§ **Goal of the exercise**: With the pictures omitted, set down exactly the lines from the one that contains "Given: Click page number 97" through the last line of the data.

Saved data entries:

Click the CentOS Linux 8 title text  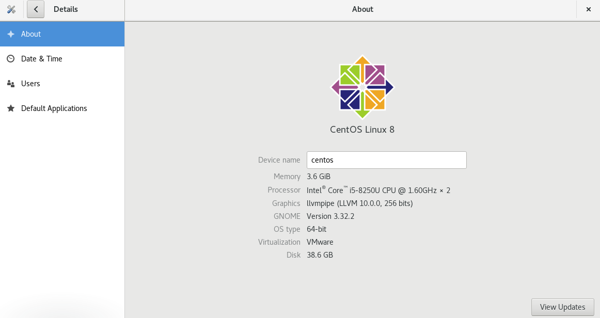[x=362, y=130]
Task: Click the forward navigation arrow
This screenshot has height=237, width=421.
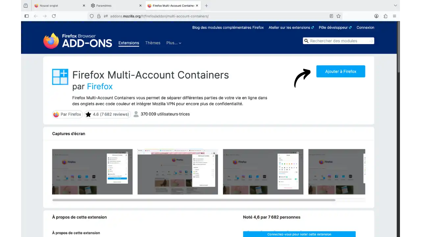Action: (45, 16)
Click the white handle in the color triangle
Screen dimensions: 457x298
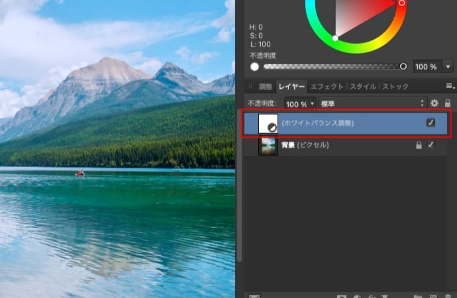tap(335, 38)
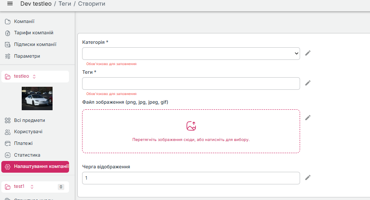Open the Категорія dropdown

(191, 53)
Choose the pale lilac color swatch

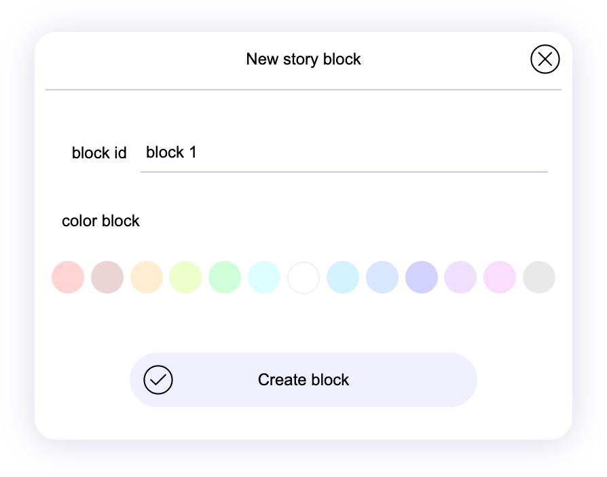click(460, 277)
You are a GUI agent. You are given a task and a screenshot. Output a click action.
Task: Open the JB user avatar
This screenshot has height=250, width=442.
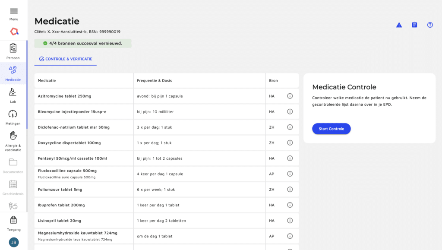(14, 242)
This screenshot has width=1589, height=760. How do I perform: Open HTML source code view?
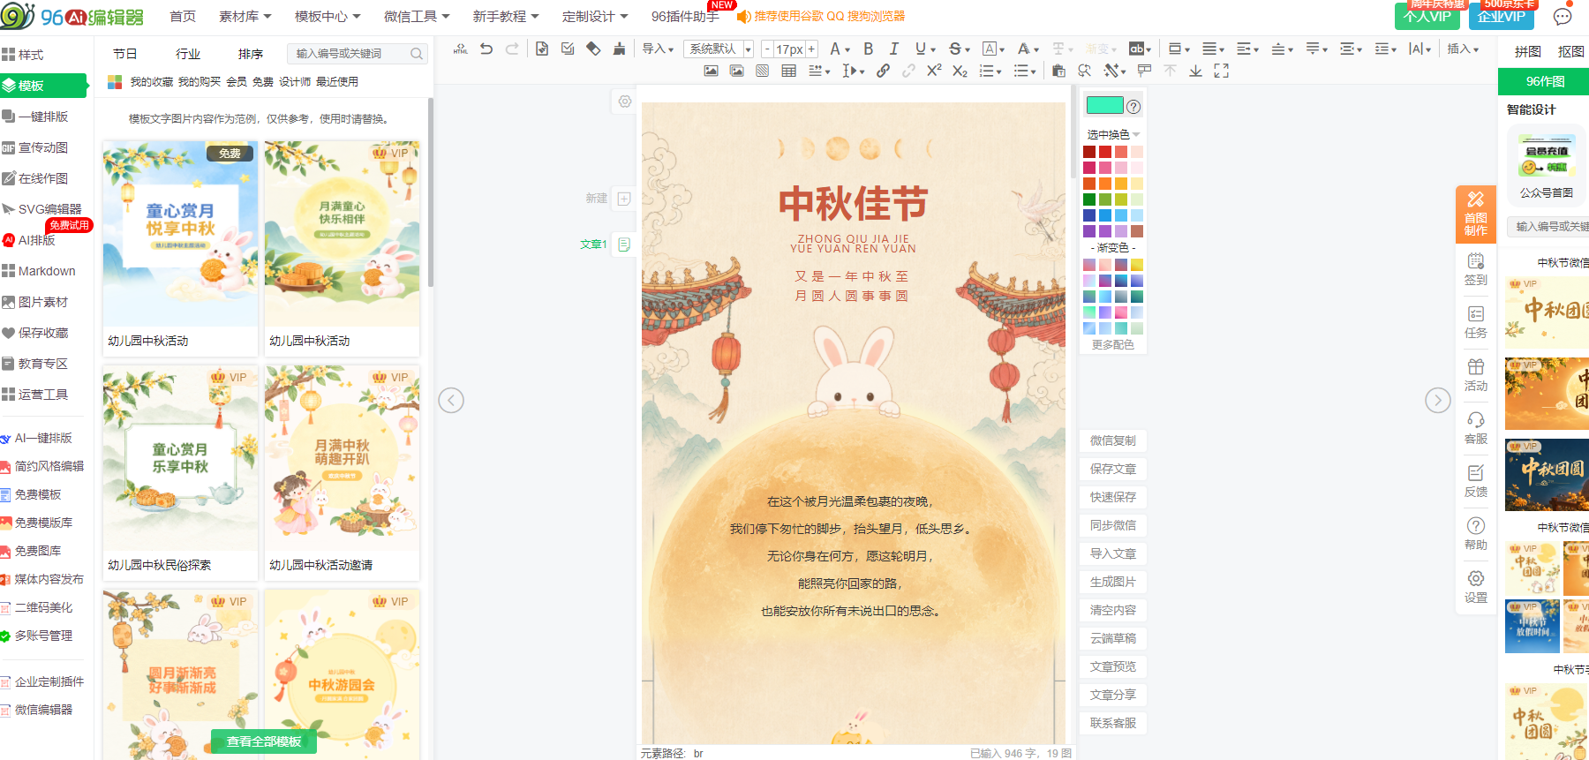pos(460,49)
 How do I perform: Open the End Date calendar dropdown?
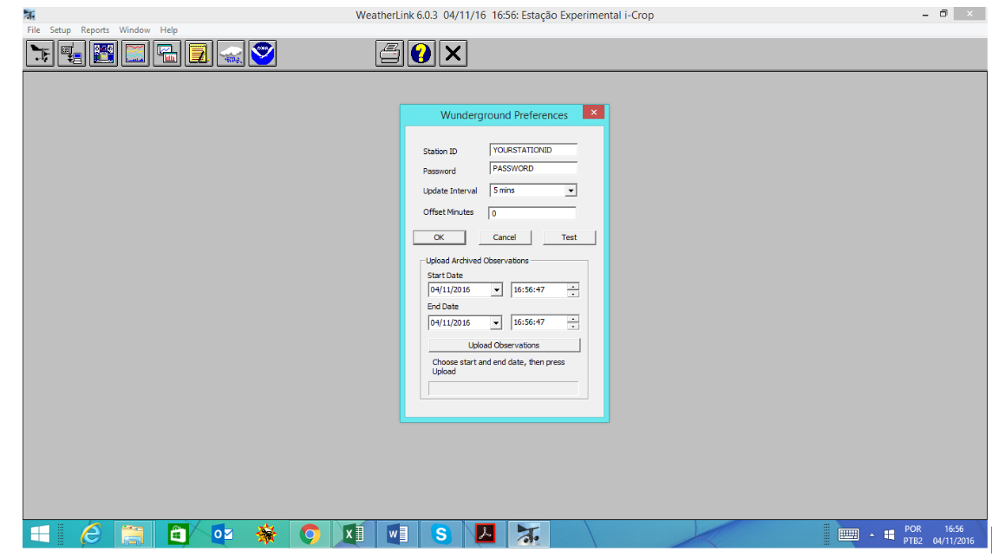coord(496,322)
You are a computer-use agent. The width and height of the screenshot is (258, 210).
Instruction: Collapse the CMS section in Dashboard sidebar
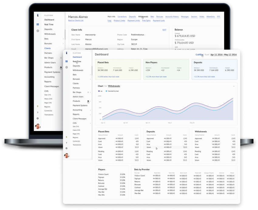tap(90, 123)
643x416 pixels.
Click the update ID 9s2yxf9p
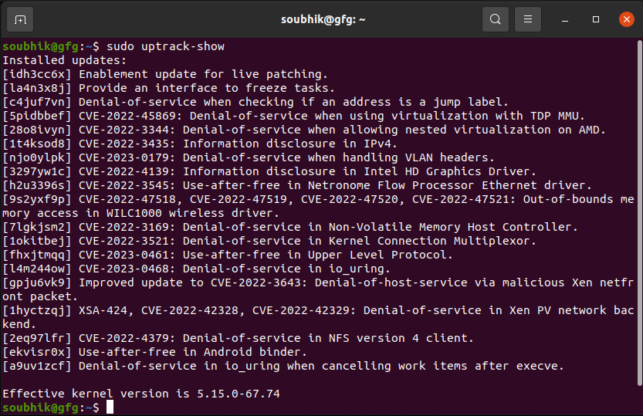coord(37,199)
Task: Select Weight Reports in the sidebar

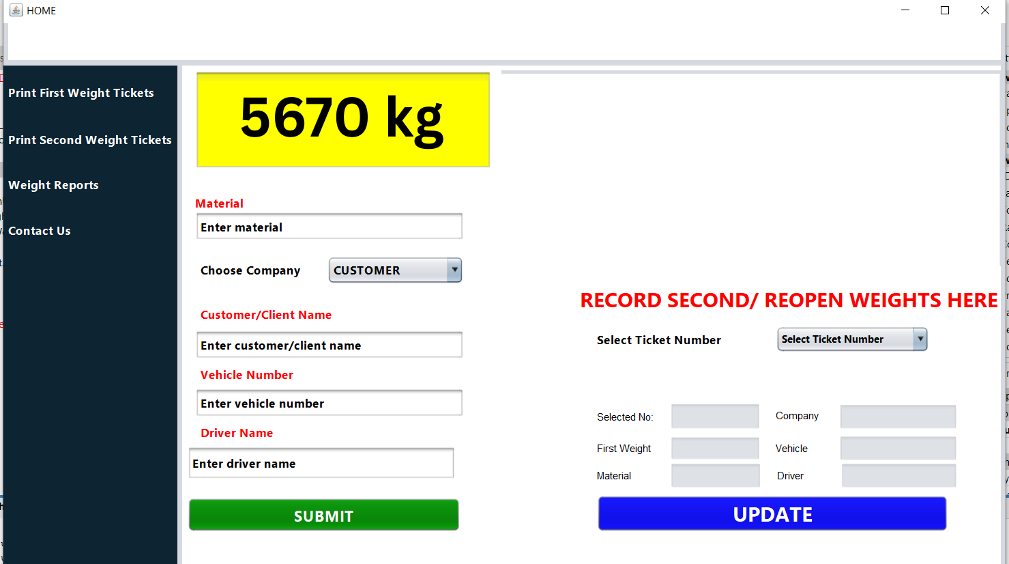Action: 53,185
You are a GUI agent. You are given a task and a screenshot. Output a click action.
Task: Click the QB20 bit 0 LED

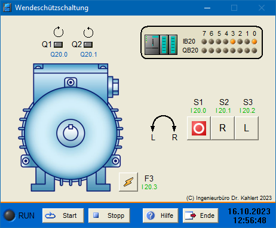[254, 51]
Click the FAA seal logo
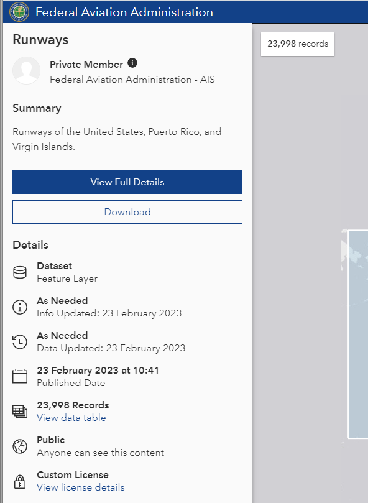Viewport: 368px width, 503px height. 19,12
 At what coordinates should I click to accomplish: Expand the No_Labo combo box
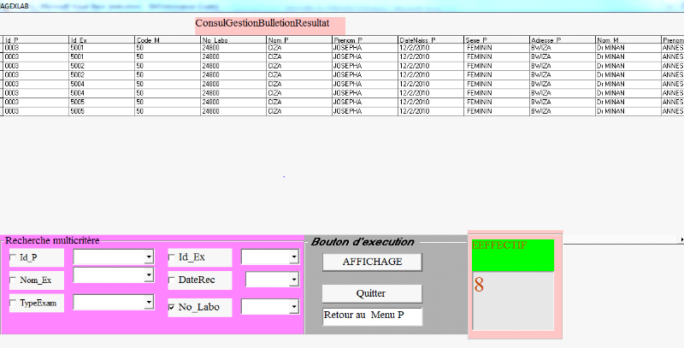(x=292, y=306)
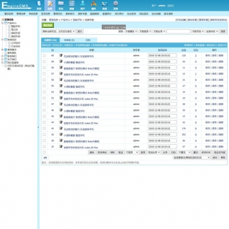The image size is (229, 229).
Task: Open the gear-shaped Other icon
Action: tap(116, 5)
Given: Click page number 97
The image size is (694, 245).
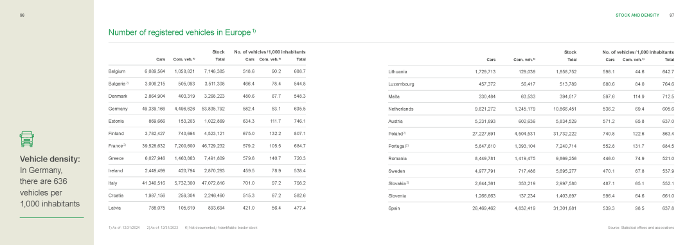Looking at the screenshot, I should click(672, 15).
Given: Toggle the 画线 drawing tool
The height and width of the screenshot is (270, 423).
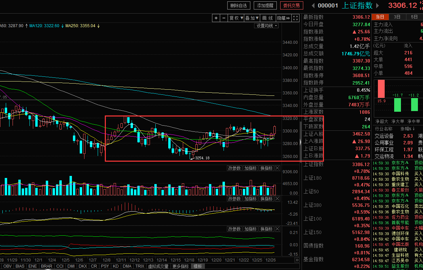Looking at the screenshot, I should 268,18.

§ **Exercise answer**:
Given: Click page number 97
The image size is (694, 245).
Looking at the screenshot, I should click(672, 15).
Given: Toggle the 画线 drawing tool
The height and width of the screenshot is (270, 423).
Looking at the screenshot, I should 268,18.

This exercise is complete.